We've finished canning the plum jam. It's amazing how you can take a dark blue fruit with green pulp and end up with a beautiful plum colored jam!

The chopped plums, sugar and lemon juice sat for two hours while the juice flowed from the pulp. We put it on the stove top and brought it to a rolling boil. Elegante Mother skimmed the foam from the top, and I worked on getting the jars ready for the canning.

As the jam was cooking, I asked EM if leaving the skins of the plums in the jam wasn't a bit odd. She said "Yes!" so that sent me scurrying for our copy of "Stocking Up."

I didn't find the definitive answer to whether the plums should be skinned prior to cooking or not, but I suspect that the pulp needs to be cooked with the skins in order to develop the color and the pectin needed to jell.

So, I got out the food mill. When the jam had cooked for 30 minutes, I took small batches and forced it through the food mill, separating the pulp from the skins. By the time the utensils were scraped off and the pulp had been canned we had six four ounce jars of jam plus most of a seventh.

The jam is a bit runny, and a gorgeous deep reddish purple. It's tart, with a lot of intense plum flavor. Although I wish we had produced more jars of jam for the effort, I think the taste is going to make it all worthwhile.

If I can find the larger Italian purple plums, we might have another go at jam making, but you can bet I'm going to surf on the subject of what to do with the skin!

Comments (7)

I've never heard of anyone removing the skins - when we make plum jam they soften with cooking and are the most delicious part in the finished jam.

And - when we make damson (small plum) jam, we just put the plums in whole and fish the stones out all in one go at the end (boiling it all with the stones with the kernels in improves the set).

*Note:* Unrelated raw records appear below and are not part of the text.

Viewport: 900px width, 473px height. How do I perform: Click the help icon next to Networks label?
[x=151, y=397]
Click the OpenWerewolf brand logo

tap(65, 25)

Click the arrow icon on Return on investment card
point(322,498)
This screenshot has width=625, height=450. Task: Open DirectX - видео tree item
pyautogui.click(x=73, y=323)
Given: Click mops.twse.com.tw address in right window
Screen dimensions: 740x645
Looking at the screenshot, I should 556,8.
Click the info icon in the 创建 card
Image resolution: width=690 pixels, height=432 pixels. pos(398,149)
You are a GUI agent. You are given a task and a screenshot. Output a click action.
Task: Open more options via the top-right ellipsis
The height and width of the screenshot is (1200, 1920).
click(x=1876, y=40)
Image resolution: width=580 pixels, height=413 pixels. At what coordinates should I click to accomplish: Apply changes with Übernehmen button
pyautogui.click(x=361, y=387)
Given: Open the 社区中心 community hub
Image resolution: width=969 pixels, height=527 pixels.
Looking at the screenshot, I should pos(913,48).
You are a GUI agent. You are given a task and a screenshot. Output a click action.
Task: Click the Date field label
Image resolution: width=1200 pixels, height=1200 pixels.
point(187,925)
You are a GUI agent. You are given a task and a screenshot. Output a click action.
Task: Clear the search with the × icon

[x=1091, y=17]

The odd stone gets left in sometimes, but is very obvious when spread on bread or toast, and so easy to remove. Saves hours!

BW...I'm SURE that my mother didn't go through the process of removing the skins when she made the jam. I would have been called to the kitchen to help if that was the case. AND, NONE of the recipes for Damson plum jam that I found on-line mentioned it.

I'm not surprised that the pits add to the flavor of the jam. What I wonder is, can other types of plums be substituted in the Damson plum recipe and still have it turn out right? I assume not all plums have the same amount of pectin, or acid.

Plum jam made with other varieties is often difficult to get to set hard.

In the UK we have a product called "Certo" - commercially produced liquid natural apple pectin which you can add to any fruit that has poor pectin.

Lemon juice also helps (but fresh squeezed - one lemon per pound of fruit, put in after the sugar has dissolved, not the nasty commerically produced bottled stuff).

Personally I think that many recipes make jam-making sound really hard. It isn't. And, if the worst comes to the worst and it won't set hard, so what? Use it as a sauce for something. Most jam that is initially too runny will set hard over a few months too.

I wondered about that, BW. Almost all of the plum jam recipes I found were for Damsons.

We have Certo and Sure Jell here, but I was trying to recreate what I thought I saw my mother do when she made jam, and I think her recipe was plums and sugar!

Orangette's recipe called for the juice from half a lemon, for blackberry jam. From what you've said, I'd need a lot more lemon juice for the plum jam.

This jam can be spooned on bread, and would be excellent with vanilla ice cream. I suspect that it could be used as a filling for baked goods.

I'm not at all unhappy about the outcome of my efforts. Next time, though, I'll work with a slightly larger plum.

Mmmm... sounds very lovely, and too, the process of doing it with your Mom must have made this a very enjoyable activity!

Buffy:

It was, Desiree. I'm storing up these memories.